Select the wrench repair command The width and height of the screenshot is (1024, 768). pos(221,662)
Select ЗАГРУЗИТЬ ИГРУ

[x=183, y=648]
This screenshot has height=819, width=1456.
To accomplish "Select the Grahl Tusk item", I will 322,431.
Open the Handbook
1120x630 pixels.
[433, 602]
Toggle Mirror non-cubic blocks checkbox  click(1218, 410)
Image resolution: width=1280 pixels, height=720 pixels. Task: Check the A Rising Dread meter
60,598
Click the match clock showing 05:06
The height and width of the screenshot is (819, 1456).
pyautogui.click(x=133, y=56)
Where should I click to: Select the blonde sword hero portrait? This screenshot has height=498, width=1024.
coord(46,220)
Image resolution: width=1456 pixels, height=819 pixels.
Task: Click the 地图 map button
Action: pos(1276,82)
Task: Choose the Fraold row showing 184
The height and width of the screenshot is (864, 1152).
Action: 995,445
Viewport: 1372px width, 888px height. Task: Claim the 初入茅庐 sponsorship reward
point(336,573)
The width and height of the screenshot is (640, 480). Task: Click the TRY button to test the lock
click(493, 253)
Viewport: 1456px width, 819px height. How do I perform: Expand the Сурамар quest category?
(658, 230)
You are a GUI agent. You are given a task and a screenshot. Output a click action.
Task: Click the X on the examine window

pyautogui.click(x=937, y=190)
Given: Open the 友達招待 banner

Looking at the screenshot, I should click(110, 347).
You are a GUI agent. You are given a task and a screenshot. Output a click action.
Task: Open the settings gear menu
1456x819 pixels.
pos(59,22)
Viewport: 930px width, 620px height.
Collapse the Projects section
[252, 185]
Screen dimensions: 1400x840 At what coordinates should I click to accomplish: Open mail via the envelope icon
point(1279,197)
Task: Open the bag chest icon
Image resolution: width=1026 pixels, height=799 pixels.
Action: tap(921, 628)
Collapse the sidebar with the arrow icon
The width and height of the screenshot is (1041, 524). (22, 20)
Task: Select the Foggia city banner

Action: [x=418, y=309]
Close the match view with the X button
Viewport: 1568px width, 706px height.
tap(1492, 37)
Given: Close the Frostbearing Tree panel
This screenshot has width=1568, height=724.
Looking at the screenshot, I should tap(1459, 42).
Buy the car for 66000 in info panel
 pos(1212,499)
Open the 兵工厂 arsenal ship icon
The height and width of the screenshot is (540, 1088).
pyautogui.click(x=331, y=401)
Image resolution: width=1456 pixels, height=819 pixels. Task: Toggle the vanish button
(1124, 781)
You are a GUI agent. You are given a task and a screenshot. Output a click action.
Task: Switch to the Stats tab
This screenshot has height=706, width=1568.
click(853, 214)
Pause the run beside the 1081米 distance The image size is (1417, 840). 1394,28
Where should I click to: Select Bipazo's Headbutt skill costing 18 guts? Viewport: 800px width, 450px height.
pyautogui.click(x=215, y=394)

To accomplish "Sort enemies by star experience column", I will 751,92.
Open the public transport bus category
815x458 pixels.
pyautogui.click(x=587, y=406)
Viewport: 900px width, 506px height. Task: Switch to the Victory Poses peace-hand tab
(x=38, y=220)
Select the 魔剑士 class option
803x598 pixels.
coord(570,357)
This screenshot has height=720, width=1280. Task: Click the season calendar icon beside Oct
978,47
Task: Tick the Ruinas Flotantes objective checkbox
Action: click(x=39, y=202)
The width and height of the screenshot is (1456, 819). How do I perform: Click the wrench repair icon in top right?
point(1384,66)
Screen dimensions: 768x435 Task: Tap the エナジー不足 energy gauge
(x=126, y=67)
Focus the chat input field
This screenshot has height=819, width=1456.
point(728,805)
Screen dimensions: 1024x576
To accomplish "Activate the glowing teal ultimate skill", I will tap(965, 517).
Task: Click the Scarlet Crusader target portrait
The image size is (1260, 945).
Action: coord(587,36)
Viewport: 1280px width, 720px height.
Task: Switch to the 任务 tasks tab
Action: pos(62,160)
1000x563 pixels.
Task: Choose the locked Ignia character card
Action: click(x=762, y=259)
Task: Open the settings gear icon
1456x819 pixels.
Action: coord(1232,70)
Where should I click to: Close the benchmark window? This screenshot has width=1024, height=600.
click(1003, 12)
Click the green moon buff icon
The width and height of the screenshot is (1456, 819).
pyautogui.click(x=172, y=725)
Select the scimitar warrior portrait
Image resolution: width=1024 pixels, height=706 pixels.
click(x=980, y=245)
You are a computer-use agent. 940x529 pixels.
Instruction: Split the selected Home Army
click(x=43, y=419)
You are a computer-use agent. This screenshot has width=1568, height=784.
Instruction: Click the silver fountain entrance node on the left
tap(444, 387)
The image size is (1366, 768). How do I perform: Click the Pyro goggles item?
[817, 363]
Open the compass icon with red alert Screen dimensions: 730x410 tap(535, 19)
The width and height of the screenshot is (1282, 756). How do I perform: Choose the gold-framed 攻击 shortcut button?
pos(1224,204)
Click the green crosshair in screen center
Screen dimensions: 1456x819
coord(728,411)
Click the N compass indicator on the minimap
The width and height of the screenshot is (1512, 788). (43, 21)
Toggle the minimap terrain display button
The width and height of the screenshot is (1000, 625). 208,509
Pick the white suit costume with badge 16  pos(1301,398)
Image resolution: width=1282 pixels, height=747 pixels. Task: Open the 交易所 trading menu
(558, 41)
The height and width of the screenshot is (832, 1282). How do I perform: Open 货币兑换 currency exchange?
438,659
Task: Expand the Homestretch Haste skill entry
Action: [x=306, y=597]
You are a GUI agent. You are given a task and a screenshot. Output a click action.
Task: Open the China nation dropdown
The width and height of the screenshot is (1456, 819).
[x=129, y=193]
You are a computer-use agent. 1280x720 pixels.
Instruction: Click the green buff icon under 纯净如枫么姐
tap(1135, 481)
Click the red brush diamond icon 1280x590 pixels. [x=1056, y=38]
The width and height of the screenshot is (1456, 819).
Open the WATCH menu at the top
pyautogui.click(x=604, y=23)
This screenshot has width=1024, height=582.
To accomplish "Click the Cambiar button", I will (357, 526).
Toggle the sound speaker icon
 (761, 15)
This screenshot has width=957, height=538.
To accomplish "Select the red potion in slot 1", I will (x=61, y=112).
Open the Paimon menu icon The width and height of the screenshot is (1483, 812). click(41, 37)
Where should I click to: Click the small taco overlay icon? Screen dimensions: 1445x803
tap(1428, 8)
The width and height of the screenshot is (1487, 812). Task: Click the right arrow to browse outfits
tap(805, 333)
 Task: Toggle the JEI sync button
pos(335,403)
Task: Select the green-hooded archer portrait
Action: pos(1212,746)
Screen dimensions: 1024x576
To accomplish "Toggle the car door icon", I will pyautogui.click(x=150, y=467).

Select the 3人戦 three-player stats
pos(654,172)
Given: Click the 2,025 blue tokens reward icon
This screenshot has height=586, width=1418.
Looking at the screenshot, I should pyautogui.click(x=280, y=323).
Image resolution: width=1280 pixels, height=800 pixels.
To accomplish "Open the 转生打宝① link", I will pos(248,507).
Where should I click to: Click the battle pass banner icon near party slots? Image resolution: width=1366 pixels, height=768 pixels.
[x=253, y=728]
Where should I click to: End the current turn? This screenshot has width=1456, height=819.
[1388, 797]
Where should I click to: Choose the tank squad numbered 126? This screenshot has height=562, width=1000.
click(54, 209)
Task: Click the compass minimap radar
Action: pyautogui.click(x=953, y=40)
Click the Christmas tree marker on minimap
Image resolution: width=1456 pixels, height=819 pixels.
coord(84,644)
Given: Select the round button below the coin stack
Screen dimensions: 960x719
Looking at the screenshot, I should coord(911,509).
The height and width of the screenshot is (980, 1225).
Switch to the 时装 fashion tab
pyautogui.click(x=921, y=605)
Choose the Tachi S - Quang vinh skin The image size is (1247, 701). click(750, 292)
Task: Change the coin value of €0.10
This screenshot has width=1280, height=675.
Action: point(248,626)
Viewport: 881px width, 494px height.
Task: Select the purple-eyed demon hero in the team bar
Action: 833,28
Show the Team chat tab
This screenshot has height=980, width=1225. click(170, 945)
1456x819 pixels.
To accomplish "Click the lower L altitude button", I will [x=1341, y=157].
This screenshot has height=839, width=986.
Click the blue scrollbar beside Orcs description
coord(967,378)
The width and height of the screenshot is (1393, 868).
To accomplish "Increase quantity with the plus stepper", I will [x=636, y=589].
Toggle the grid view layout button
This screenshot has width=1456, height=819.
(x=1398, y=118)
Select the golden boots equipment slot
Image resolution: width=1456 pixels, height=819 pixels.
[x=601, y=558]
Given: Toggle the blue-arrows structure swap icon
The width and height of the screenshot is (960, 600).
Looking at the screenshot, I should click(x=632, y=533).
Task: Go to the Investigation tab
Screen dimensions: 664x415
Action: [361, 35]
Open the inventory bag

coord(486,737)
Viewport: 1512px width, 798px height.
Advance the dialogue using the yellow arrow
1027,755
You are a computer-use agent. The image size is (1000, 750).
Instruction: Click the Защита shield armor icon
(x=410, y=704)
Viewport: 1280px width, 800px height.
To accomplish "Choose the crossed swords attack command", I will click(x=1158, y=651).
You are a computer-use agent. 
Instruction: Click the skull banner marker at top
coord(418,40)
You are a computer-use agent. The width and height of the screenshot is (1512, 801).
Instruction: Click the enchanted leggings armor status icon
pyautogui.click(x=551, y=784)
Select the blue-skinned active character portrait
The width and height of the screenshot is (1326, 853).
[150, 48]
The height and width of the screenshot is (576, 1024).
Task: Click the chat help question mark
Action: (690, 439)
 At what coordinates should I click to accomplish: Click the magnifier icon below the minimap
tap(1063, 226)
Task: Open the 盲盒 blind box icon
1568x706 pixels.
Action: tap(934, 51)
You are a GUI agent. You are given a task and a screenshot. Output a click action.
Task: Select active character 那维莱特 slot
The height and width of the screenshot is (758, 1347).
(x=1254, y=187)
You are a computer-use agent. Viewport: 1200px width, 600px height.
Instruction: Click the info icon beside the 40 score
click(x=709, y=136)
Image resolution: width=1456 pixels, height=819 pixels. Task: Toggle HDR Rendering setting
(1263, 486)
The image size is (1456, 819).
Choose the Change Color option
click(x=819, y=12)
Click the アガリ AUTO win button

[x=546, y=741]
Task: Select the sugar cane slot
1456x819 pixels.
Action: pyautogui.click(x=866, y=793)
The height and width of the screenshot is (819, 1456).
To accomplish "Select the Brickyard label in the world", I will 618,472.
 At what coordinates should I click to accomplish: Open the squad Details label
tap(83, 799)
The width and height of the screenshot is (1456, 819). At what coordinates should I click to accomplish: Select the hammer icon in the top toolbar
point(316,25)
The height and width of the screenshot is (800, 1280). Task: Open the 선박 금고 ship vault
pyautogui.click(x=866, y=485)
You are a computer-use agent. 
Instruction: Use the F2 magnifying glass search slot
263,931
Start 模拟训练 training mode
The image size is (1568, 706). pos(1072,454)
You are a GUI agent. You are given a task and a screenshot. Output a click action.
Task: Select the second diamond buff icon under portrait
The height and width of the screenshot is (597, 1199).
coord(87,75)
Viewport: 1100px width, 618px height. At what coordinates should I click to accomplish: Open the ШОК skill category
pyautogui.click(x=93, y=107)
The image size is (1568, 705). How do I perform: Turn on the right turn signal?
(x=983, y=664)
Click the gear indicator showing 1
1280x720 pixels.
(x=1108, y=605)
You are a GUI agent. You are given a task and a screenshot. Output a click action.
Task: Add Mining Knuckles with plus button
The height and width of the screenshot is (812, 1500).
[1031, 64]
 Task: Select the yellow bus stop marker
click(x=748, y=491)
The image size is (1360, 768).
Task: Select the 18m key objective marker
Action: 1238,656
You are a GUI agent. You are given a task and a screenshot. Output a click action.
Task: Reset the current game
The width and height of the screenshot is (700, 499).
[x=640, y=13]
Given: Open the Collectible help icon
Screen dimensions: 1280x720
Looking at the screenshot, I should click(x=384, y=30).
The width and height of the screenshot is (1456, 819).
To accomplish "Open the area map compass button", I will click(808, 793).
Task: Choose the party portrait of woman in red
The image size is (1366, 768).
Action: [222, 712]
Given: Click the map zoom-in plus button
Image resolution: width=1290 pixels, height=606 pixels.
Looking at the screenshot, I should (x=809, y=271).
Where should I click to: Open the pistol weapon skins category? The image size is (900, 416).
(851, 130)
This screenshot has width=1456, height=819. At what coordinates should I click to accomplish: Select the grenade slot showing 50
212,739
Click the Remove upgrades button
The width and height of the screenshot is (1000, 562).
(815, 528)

* _Directions for this task_
Rewrite the rows from the start of the records through the line containing "pyautogui.click(x=937, y=190)", inclusive, replacing "Handbook" with "Manual" and leaving everything else unchanged.

* _Answer to this problem_
Select the wrench repair command The width and height of the screenshot is (1024, 768). pos(221,662)
Select ЗАГРУЗИТЬ ИГРУ

[x=183, y=648]
This screenshot has height=819, width=1456.
To accomplish "Select the Grahl Tusk item", I will 322,431.
Open the Manual
1120x630 pixels.
[433, 602]
Toggle Mirror non-cubic blocks checkbox  click(1218, 410)
Image resolution: width=1280 pixels, height=720 pixels. Task: Check the A Rising Dread meter
60,598
Click the match clock showing 05:06
The height and width of the screenshot is (819, 1456).
pyautogui.click(x=133, y=56)
Where should I click to: Select the blonde sword hero portrait? This screenshot has height=498, width=1024.
coord(46,220)
Image resolution: width=1456 pixels, height=819 pixels.
Task: Click the 地图 map button
Action: pos(1276,82)
Task: Choose the Fraold row showing 184
The height and width of the screenshot is (864, 1152).
Action: 995,445
Viewport: 1372px width, 888px height. Task: Claim the 初入茅庐 sponsorship reward
point(336,573)
The width and height of the screenshot is (640, 480). Task: Click the TRY button to test the lock
click(493, 253)
Viewport: 1456px width, 819px height. How do I perform: Expand the Сурамар quest category?
(658, 230)
You are a GUI agent. You are given a task and a screenshot. Output a click action.
Task: Click the X on the examine window

pyautogui.click(x=937, y=190)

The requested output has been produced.